Sokaktaydım…
Politika Kasabası; serinlik rahatlığından uzak bir ayaz titremesi içindeydi…
Siyaset Bulvarı; derinlikten uzak sığ bir natuklar kükremesi içindeydi…
En iyisi Millet Bahçesidir diyerek yürüdüm…
***
Kasaba hareketli mi hareketliydi…
Caddelerde, sokaklarda bırakın otomobili insan park edecek yer yoktu!
Siyaset taciri memnun; işler bereketli mi bereketliydi!
Bahçeye varam derken söylendim;
Siyasinin kimisi aday olup gülüyor
Kimi direkten dönüp orda huzur buluyor
Haset olan kimisi sanırsın ki ölüyor
Seçim süreci böyle hal ve gidiş dönemi
***
Bahçeyi dolduran ahali siyasilerin aksine farklı bir kevn ü mekanda yaşıyordu sanki!
Biri diğerine seslendi:
- Duydun mu?
- Neyi?
- Taa Kızıldeniz’den Ege’ye gelen balon balığı Marmara’ya doğru yol alıyomuş…
- Yav, o balık zehirli deel mi?
- He, zehirli.

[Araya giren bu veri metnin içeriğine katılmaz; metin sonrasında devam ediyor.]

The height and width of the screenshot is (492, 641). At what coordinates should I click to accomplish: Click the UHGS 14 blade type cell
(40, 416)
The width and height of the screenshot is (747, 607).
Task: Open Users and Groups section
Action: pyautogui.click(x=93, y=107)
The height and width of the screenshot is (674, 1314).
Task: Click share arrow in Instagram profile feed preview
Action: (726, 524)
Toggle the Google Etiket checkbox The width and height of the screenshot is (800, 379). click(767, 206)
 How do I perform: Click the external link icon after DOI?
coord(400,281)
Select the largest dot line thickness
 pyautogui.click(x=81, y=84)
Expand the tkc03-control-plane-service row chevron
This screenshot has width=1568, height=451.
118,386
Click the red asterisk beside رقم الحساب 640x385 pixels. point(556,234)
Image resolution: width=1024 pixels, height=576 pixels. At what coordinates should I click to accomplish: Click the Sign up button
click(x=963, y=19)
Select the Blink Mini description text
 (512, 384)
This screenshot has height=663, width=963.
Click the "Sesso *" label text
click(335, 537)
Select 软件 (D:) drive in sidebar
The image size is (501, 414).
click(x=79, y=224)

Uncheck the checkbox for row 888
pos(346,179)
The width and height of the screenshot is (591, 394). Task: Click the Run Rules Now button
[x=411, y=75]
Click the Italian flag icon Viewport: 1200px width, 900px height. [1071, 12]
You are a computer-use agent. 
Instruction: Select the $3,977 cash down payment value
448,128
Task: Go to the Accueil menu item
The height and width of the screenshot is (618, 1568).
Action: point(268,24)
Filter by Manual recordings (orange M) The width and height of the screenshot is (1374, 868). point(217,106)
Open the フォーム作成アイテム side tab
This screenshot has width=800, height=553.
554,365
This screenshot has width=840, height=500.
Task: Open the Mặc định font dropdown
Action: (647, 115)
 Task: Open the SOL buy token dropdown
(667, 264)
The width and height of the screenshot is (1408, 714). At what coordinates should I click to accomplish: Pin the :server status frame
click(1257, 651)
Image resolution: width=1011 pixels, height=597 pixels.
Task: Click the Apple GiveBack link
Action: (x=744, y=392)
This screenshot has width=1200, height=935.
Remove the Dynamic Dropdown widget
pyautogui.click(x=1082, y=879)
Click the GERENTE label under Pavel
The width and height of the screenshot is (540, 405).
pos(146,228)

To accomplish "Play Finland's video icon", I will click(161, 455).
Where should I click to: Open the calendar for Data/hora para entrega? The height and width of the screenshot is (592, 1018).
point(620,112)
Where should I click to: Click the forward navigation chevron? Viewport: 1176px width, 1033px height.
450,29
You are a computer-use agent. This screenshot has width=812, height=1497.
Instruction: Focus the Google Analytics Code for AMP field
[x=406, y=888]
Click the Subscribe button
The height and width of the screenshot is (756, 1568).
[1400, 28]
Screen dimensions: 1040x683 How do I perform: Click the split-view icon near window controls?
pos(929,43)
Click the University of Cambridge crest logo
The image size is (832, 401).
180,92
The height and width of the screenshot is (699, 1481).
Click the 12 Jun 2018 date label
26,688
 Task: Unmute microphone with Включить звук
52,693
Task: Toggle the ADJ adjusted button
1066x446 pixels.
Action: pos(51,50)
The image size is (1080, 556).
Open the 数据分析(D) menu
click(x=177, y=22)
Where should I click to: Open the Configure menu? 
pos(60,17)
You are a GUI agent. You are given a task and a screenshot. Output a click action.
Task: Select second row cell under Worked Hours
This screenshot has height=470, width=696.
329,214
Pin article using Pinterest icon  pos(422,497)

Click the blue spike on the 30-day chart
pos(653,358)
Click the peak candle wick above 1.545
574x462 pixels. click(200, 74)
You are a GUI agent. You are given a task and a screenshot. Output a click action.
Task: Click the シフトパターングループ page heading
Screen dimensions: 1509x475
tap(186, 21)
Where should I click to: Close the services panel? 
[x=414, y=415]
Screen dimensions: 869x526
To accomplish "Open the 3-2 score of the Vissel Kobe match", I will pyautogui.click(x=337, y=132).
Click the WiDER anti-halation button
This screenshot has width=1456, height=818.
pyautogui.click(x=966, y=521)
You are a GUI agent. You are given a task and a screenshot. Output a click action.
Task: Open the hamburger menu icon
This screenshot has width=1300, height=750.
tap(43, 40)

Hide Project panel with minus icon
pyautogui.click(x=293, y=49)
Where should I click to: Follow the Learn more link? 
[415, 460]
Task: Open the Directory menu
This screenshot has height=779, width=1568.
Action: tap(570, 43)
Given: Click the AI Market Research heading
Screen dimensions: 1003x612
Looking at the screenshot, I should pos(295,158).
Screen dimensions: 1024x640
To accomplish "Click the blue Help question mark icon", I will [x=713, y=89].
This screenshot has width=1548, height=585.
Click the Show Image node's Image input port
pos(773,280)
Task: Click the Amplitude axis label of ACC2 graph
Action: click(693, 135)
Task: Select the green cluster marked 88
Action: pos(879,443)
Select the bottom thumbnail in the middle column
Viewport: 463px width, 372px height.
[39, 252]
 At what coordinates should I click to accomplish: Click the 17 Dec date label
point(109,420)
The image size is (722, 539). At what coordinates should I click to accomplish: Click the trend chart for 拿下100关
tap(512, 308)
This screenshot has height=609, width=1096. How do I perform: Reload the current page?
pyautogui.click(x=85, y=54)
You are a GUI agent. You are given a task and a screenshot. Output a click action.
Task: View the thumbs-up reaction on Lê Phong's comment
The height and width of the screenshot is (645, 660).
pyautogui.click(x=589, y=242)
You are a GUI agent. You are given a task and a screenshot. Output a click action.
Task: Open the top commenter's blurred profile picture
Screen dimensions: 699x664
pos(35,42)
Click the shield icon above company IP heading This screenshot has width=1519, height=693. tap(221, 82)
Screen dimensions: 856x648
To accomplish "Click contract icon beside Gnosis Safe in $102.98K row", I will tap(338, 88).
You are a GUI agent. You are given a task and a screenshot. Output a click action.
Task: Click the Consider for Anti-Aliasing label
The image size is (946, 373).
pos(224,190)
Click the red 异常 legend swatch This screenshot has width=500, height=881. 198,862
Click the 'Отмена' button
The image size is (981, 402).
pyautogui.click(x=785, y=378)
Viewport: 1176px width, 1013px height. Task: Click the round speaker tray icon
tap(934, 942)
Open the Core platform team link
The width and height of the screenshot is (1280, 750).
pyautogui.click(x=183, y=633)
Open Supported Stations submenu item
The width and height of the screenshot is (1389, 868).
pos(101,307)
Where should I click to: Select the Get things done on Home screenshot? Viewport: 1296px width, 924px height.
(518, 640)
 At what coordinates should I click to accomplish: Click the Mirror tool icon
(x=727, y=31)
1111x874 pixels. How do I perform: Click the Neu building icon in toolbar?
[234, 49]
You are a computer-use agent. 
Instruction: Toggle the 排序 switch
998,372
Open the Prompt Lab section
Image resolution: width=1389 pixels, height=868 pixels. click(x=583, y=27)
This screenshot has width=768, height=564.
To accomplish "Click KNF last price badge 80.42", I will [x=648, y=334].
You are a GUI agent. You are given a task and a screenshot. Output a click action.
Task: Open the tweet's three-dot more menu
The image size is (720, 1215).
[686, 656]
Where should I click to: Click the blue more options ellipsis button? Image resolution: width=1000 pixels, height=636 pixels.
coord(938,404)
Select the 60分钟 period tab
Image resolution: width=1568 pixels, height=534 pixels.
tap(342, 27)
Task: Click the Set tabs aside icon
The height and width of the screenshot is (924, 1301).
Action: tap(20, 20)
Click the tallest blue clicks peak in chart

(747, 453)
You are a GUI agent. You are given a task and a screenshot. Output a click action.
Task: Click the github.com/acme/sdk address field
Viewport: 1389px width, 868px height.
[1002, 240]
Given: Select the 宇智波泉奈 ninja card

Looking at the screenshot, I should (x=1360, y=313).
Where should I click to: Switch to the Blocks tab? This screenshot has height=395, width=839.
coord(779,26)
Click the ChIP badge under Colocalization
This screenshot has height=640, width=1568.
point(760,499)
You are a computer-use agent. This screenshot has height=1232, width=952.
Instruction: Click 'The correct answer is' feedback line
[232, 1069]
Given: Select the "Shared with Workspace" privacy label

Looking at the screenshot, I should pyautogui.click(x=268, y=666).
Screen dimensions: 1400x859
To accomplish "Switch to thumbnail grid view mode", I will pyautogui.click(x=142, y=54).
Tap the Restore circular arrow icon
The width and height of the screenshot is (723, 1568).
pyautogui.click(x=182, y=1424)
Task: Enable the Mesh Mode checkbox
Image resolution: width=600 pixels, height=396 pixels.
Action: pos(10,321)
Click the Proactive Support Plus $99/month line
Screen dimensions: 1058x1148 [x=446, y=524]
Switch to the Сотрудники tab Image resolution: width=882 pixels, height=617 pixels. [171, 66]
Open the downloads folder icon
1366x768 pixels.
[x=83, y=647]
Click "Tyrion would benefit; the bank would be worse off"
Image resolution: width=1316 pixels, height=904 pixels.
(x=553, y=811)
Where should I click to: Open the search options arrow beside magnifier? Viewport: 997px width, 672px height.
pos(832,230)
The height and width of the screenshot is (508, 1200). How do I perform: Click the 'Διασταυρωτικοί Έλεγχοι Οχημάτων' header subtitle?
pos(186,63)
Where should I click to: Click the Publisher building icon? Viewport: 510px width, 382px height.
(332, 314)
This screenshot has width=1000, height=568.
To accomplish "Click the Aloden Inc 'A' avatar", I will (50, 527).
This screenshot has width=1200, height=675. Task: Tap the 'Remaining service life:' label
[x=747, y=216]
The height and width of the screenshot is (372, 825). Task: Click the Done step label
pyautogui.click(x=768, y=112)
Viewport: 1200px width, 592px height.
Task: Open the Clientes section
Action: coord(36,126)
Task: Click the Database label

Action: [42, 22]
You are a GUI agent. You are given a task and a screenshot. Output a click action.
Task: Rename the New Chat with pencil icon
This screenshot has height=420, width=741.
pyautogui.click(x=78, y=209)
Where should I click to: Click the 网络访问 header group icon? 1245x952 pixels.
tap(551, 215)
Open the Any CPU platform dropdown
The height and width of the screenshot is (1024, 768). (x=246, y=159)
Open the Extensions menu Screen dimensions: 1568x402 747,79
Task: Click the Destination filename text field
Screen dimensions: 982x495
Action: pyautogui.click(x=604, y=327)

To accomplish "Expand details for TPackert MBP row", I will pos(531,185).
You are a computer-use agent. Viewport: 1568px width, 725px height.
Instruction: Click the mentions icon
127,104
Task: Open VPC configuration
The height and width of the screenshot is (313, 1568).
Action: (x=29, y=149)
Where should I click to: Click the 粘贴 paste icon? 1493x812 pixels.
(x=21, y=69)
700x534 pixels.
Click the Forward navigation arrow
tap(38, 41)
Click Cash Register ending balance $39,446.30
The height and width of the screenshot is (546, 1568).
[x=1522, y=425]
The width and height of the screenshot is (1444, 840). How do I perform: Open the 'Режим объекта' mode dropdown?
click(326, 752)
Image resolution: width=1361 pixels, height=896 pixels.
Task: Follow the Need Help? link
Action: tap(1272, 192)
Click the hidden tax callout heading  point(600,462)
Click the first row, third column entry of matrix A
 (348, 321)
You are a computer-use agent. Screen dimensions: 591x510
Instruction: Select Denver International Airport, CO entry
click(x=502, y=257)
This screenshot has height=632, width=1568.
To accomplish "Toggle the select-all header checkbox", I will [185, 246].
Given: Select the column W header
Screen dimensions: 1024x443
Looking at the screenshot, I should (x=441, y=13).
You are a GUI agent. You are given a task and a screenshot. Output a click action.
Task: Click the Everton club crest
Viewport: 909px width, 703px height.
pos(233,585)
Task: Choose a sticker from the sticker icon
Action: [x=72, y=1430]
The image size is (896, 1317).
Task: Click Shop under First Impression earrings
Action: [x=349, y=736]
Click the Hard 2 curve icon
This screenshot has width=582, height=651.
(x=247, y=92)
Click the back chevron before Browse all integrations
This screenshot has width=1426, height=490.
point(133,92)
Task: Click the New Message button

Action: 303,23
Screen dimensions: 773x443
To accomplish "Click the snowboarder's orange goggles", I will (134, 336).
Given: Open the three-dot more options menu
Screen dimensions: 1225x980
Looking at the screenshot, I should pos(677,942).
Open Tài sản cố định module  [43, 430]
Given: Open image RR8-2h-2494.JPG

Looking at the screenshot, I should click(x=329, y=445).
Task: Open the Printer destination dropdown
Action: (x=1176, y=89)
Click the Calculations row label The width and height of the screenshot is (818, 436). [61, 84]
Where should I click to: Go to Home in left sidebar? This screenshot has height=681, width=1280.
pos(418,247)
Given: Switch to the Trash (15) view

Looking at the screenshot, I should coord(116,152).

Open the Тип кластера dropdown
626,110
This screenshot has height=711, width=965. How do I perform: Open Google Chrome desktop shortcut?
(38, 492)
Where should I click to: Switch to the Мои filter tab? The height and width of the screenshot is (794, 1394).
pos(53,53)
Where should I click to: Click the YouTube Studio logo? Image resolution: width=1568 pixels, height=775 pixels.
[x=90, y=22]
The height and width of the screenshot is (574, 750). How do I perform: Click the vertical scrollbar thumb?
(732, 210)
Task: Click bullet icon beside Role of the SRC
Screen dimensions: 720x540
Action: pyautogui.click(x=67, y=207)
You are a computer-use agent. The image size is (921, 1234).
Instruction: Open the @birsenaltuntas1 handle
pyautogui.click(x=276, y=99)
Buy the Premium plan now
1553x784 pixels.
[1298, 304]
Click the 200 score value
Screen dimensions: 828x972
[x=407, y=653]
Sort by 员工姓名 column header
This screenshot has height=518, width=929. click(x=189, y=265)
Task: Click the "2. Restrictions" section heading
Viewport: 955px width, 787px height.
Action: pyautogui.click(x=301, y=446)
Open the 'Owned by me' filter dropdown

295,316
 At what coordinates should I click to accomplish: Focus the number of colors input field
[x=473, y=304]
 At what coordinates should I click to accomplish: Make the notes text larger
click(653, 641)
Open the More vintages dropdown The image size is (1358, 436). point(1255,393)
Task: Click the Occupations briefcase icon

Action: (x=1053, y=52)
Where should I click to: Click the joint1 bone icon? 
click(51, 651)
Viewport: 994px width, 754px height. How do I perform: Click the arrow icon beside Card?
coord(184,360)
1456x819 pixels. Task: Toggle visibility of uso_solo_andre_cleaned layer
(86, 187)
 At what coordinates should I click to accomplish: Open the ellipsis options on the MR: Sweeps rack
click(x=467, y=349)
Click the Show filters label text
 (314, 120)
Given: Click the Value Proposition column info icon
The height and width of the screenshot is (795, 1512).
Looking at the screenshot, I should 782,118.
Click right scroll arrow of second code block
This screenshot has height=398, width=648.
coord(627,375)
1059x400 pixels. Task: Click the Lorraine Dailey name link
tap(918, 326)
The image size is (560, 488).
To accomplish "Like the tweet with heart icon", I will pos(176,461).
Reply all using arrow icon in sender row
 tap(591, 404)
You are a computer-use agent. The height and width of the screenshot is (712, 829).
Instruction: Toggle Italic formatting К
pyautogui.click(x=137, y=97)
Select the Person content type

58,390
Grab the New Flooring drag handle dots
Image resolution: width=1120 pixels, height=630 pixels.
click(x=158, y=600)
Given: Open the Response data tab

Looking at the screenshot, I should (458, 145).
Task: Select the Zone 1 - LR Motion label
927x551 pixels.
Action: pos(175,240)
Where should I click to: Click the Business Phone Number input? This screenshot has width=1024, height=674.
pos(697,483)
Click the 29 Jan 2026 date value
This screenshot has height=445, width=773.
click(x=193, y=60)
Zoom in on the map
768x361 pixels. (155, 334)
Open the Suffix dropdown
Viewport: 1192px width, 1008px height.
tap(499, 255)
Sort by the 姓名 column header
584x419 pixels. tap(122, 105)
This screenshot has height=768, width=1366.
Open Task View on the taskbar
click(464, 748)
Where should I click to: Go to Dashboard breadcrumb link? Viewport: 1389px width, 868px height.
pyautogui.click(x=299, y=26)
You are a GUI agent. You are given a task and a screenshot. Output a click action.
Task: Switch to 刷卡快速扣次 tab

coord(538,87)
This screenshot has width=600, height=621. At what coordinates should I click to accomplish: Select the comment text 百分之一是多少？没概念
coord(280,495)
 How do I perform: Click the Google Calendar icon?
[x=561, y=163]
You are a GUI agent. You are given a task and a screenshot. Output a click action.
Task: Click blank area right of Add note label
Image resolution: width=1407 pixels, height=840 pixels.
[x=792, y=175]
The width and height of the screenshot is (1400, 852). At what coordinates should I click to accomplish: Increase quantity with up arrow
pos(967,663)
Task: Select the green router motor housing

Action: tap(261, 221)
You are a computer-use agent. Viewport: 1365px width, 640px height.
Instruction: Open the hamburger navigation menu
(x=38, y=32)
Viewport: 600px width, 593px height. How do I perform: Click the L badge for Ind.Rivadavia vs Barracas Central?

Hemi de tüm balıkları yiyomuş…
Diyeceği tükenen biri, diğerinin kafasını karıştırdı:
- Gardaşım siyasetçiler de balon balığı gibi!
- …!
- Baksene, birbirini yiyolar!
- Dooru vallaha!
Yurdumun insanları siyasetin ehlidir
Ayak oyunu bilmez üç kağıdın cehlidir
Söz konusu vatansa her bir işin dahlidir
Kulak asmaz görünür şamar vurur yerinde
***
Vatandaşın nabzını tutanlar, kendi nabzından bihaber olunca, oy peşine düşenler ile düşünde hedefe koşanlar ayrışıyor…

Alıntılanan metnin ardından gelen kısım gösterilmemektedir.